After locating the line that contains "Para aserraderos (467, 601)" in the data below, set down exactly that line and each one after it through the line that contains "Herramientas de corte para madera (294, 688)", and nothing more.

*** Opening Material for this task ***

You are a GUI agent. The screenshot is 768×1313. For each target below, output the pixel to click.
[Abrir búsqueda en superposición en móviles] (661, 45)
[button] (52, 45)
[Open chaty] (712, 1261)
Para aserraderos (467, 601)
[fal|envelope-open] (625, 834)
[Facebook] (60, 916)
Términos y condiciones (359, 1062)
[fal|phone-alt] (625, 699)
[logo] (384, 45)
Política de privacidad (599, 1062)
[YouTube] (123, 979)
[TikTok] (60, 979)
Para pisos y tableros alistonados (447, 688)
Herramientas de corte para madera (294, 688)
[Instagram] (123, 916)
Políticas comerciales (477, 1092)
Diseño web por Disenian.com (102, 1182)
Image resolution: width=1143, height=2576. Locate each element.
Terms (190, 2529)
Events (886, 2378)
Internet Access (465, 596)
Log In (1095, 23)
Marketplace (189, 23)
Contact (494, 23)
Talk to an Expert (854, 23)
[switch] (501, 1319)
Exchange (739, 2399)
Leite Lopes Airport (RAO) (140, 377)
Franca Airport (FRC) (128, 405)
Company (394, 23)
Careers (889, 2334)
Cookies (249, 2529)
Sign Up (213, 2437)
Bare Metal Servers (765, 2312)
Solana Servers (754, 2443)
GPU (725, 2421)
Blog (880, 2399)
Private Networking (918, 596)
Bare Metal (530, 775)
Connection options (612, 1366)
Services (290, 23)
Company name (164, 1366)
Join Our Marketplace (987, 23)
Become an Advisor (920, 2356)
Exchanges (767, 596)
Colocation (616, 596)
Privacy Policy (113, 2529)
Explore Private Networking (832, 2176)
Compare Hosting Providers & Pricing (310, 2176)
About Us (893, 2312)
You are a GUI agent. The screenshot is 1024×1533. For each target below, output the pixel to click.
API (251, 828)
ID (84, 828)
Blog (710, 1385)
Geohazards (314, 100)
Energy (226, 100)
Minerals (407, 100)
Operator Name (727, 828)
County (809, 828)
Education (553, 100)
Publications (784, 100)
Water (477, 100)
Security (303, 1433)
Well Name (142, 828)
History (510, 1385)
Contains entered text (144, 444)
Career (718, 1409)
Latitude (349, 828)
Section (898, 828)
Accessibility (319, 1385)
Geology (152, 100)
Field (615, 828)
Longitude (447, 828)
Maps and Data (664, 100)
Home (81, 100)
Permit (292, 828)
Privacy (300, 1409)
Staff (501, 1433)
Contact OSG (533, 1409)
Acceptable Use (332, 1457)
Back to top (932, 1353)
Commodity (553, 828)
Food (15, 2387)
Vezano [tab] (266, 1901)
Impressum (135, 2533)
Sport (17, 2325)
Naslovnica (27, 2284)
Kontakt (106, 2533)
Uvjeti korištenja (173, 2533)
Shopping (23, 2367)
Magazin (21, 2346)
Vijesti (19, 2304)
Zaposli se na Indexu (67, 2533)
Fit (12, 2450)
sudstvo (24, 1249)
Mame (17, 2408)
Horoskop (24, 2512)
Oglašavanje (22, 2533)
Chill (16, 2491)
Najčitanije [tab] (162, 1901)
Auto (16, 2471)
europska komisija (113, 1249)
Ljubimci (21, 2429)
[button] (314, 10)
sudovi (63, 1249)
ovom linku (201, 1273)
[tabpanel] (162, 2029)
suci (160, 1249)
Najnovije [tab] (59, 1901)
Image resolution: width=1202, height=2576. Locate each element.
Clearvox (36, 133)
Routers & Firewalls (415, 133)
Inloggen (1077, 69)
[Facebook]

*** Closing Material for this task ***

**Response below:**
Para aserraderos (467, 601)
[fal|envelope-open] (625, 834)
[Facebook] (60, 916)
Términos y condiciones (359, 1062)
[fal|phone-alt] (625, 699)
[logo] (384, 45)
Política de privacidad (599, 1062)
[YouTube] (123, 979)
[TikTok] (60, 979)
Para pisos y tableros alistonados (447, 688)
Herramientas de corte para madera (294, 688)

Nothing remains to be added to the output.